#### Action item A
List every medium-leverage strategy that the medication safety excerpt names.
#### Action item B
According to the medication safety excerpt, why does ISMP question applying a benchmark of error rates to the medication-use process?
#### Action item C
What position does Christina Michalek hold, according to the medication safety excerpt?

#### Selected excerpt
···

Medium-leverage strategies such as standardized protocols, warnings and checklists reduce the likelihood of errors or minimize harm, but may need periodic updating and reinforcement. Low-leverage, easy-to-implement strategies such as educational programs and rules and policies, while important, are insufficient, she noted. “Education absolutely has its place as a prerequisite and ... is often necessary to review new drugs hitting the market, new medication delivery devices, and new or changed automation processes.” However, “it must be coupled with a medium- and/or high-level strategy to drive the greatest impact on system reliability and patient safety.”

One particularly challenging safety issue is the misuse of medication error rate data for benchmarking, said Christina Michalek, BS, RPh, the director of ISMP’s Membership and Patient Safety Organization. ISMP defines benchmarking as “an ongoing process that determines how other organizations have achieved the best performance and suggests ways for adapting the best practices that result in this exceptional performance.”

However, for benchmarking to be effective, “it’s got to be a dual process,” Ms. Michalek said, adding that “we question the wisdom of applying a benchmark of error rates to the medication-use process because the true incidence of errors varies for a number of different reasons.” She added that “people can fall into the mistaken belief that the benchmark is simply about comparing the numbers and not identifying the enablers of good performance.”

···

#### The data
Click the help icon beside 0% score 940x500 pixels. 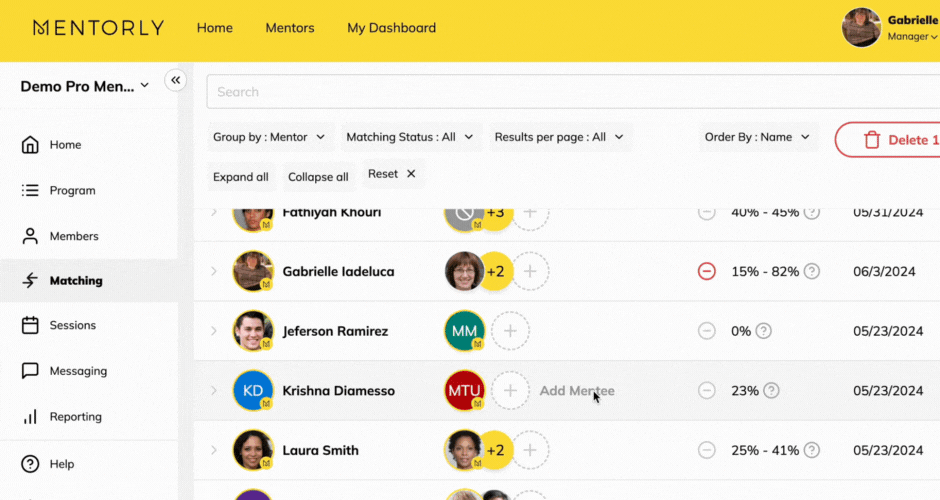pyautogui.click(x=764, y=331)
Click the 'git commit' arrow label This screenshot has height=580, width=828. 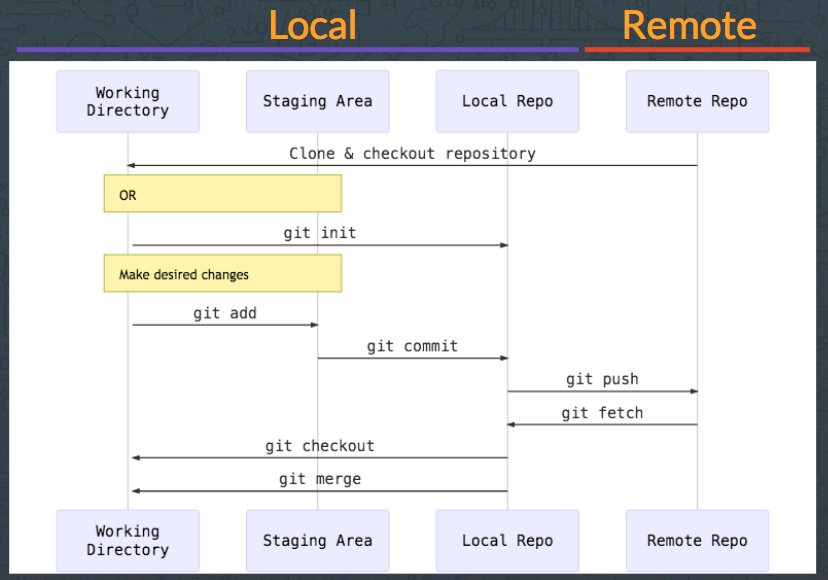[412, 346]
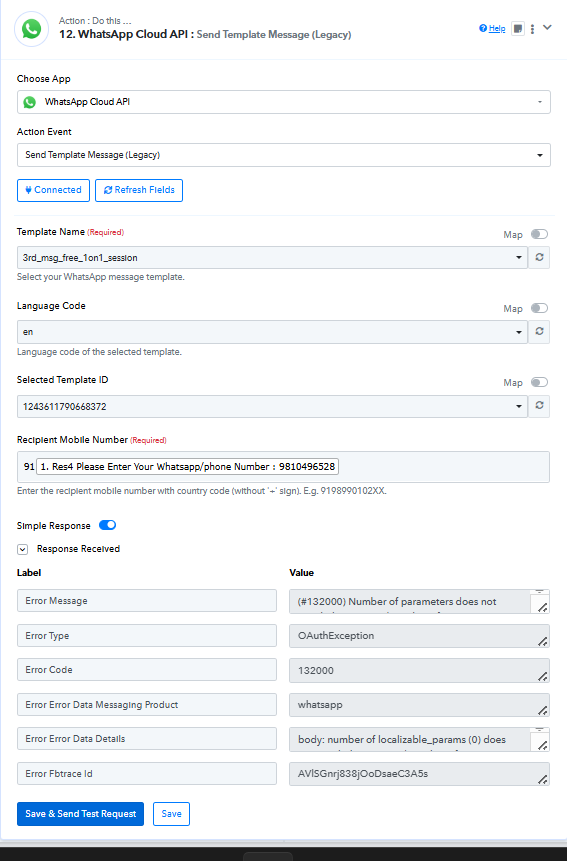
Task: Collapse the Response Received section
Action: click(23, 549)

···

#### Your solution A
Standardized protocols, warnings, and checklists.

#### Your solution B
ISMP questions it because the true incidence of errors varies for a number of different reasons.

#### Your solution C
She is the director of ISMP's Membership and Patient Safety Organization.